In Spring 2009, we went on holiday to France. The highlight: Provence. The people: generous. The menu: decadent. In a little Citröen, we toured the countryside, shopped with the locals, and dined to our hearts’ content. It’s safe to say that much of our day-to-day routine is modeled by Provençale living:
So, hosting dinner for our Food and Wine Group dinner party at the RGB this season was fitting. The theme: Autumn Fanfare. Our contribution: Emeril’s version of Julia Child’s Coq Au Vin. The result: magnificent. Unfortunately, we didn’t snap any food photos. We were too busy discussing our next dinner with featured guests: Dean Koontz and Dave Grusin. Okay, Dave Grusin is waaaaaay out of our league, but we seriously think we can get Mr. Koontz to the table. Will it help if we’ve read all his books?
What do your travels inspire you to make?

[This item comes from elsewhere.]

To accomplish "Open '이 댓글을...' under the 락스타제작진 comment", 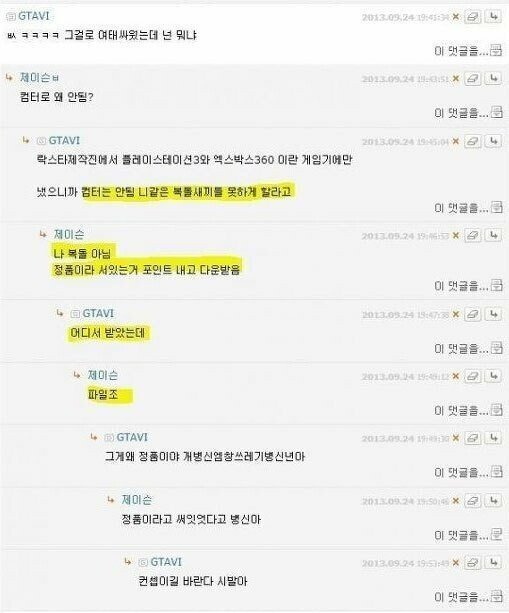I will [x=462, y=208].
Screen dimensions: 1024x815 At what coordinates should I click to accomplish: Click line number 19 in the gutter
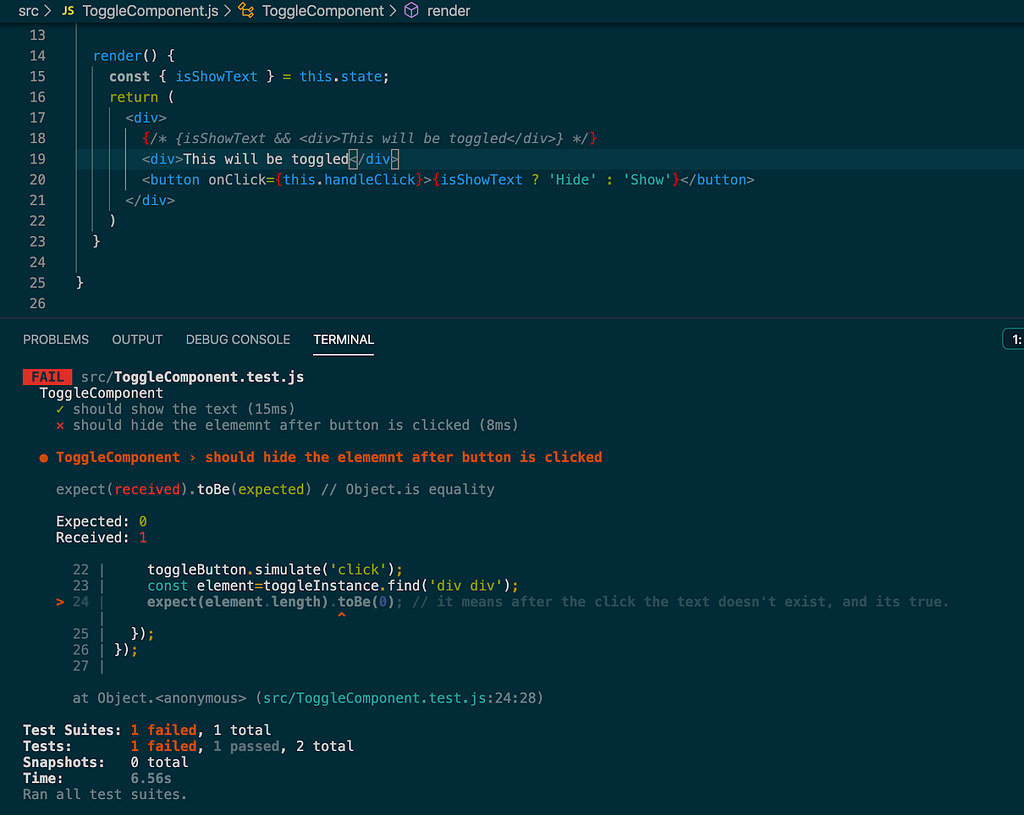pos(37,158)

Caramelized onion and red pepper crostini with goat cheese
Rosemary butternut squash
Romaine with pears, walnuts and goat cheese
Coq Au Vin
Amaretto peaches with honey whipped cream and biscotti crumbs
Coq Au Vin
Food and Wine Group (FAWG) Dinner Party
~ Serves ~
~ Ingredients ~
- 2 tbsp. olive oil, plus more if necessary
- ½ cup lardons, cut into ¼-by-1 ½-inch strips
- 2 ½ lbs. ready-cut chicken, thoroughly sliced
- Salt and freshly ground black pepper
- 1 bay leaf
- ½ tsp. dried thyme
- 16 to 20 small white onions, peeled
- ¼ cup Cognac
- 3 tbsp. flour
- 2 cups red wine, Burgundy or other Pinot Noir
- 2 cups brown chicken stock, plus more if necessary
- 4 garlic cloves, chopped
- 1 tbsp. tomato paste, plus more if necessary
- ¾ lb. oyster or shiitake mushrooms, quartered
~ Preparation ~
Preparation Time: 1 hour
Heat the oil in a heavy-bottomed casserole, and sauté the lardons, if using, until lightly browned. Remove the lardons, but leave the fat in the pan. If not using lardons, cover the pan with 1/8 inch oil.

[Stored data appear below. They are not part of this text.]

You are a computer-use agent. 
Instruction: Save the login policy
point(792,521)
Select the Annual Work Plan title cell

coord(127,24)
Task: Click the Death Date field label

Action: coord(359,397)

- Season the chicken with salt and pepper. Heat the fat in the pain to moderately hot, and add the chicken; do not crowd the pan. Turn the pieces frequently to brown on all sides. Add the bay leaf and thyme. Place the onions around the chicken.
- Pour in the Cognac, shake the pan, and cook until bubbling. Ignite the Cognac with a match, and let flame 1 minute, swirling the pan to burn off the alcohol. Extinguish the fire with the pan cover. Keep covered, and cook on low heat for 10 more minutes, turning the chicken pieces once. Sprinkle in the flour, turning the chicken and onions to absorb. Cook 3 to 4 minutes more, turning once or twice.
- Remove from heat. Gradually stir in the wine and enough stock to almost cover the chicken. Add the lardons, garlic and tomato paste. Cover, bring to a simmer, and cook for 25 to 30 minutes. Remove pieces as they become tender.
- After all the pieces are ready, return them to the pan, add the mushrooms, and simmer 4 to 5 minutes more. The liquid should thicken enough to coat the chicken and vegetables lightly. Taste, and adjust the seasoning as necessary. Serve immediately.